What the above code does is it takes the data frame firm_data, subsets it to firms that have more than 100 rows, and calculates the number of rows in this subset (i.e., the number of large firms).

It is equivalent to the following, more traditional-looking code:

large_firms <- subset(firm_data, employees > 100)
nrow(large_firms)

[1] 2

• I won’t emphasize the tidyverse too much as I prefer (at least to some extent) writing code with a more traditional syntax. That said, tidyverse packages are really quite useful for data cleaning / wrangling. And, if you are interested, these are good (and marketable) skills to have.

3.6.2 Data Visualization

Related Reading: IDS Ch. 6-10 — R has very good data visualization tools. I strongly recommend that you read this.

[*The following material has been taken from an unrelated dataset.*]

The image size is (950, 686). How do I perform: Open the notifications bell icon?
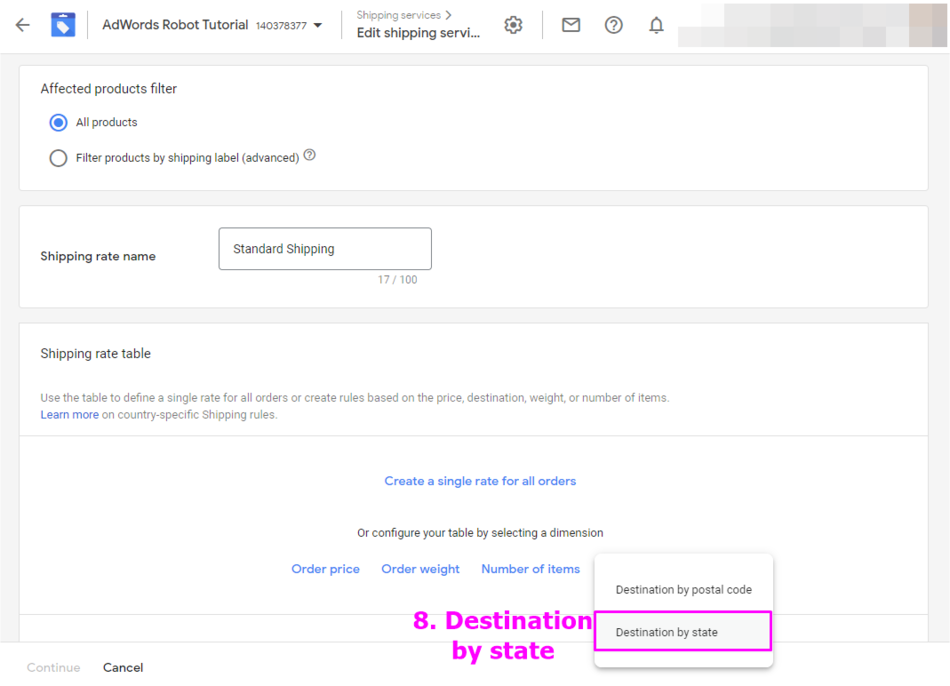click(x=656, y=25)
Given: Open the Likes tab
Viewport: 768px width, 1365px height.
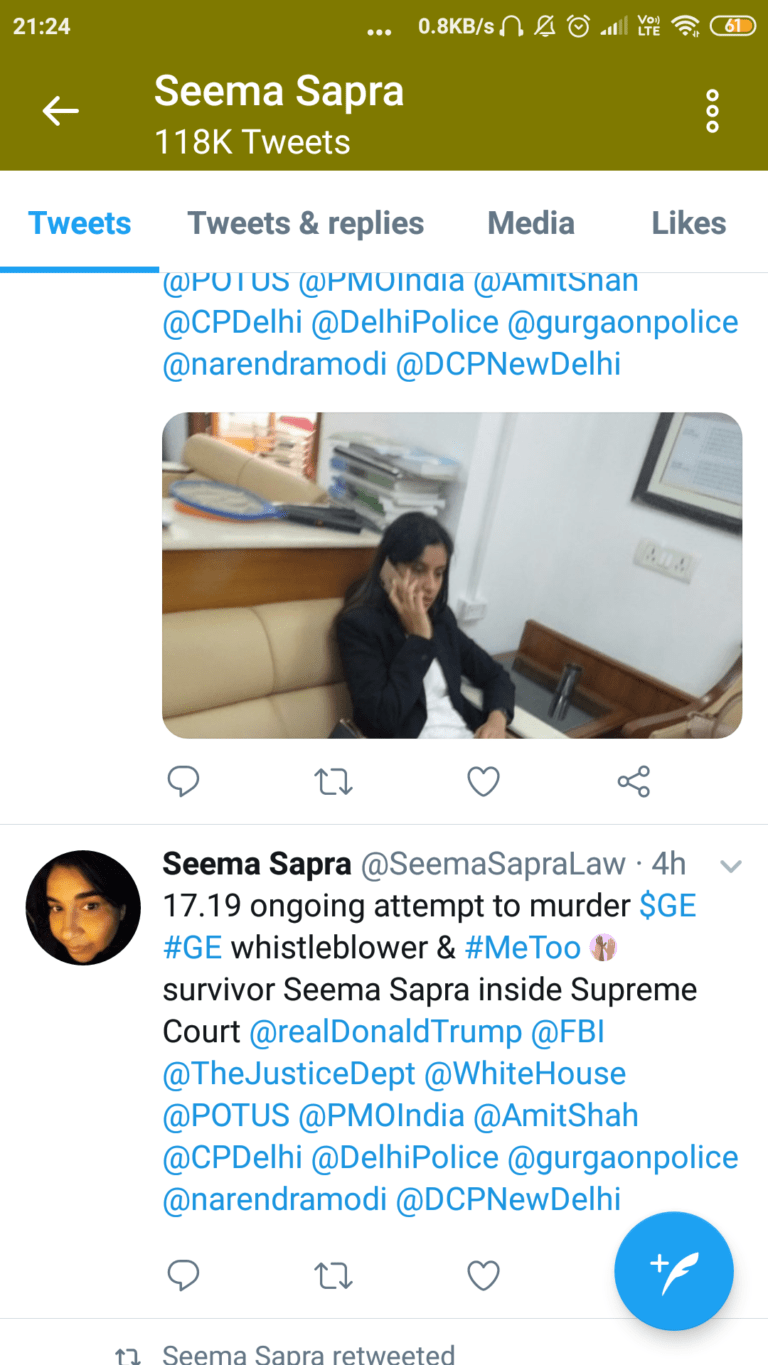Looking at the screenshot, I should [689, 223].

Another very strong point of R
Base R comes with the plot command, but the ggplot2 package provides cutting edge plotting tools. These tools will be somewhat harder to learn, but we’ll use ggplot2 this semester as I think it is worth it.
You can produce professional quality plots in R that are publication ready

We will use ggplot2 this semester, but I will save a longer discussion for later.

3.6.3 Version Control

3.6.4 RStudio Projects

3.6.5 Technical Writing Tools

This is starting to get beyond the scope of the course, but, especially for students in ECON 6750, I recommend that you look up LaTeX. This is a markup language mainly for technical, academic writing. The big payoff is on writing mathematical equations. The equations in the Course Notes are written in LaTeX. For example, the LaTeX code for the solution to the quadratic equation written above is

$$
  x = \frac{-b \pm \sqrt{b^2-4ac}}{2a}
$$

where the $$ is a delimiter that tells LaTeX to render the text between the delimiters as an equation, \frac is a command that tells LaTeX to render the text as a fraction, and \pm is a command that tells LaTeX to render the text as a plus or minus sign.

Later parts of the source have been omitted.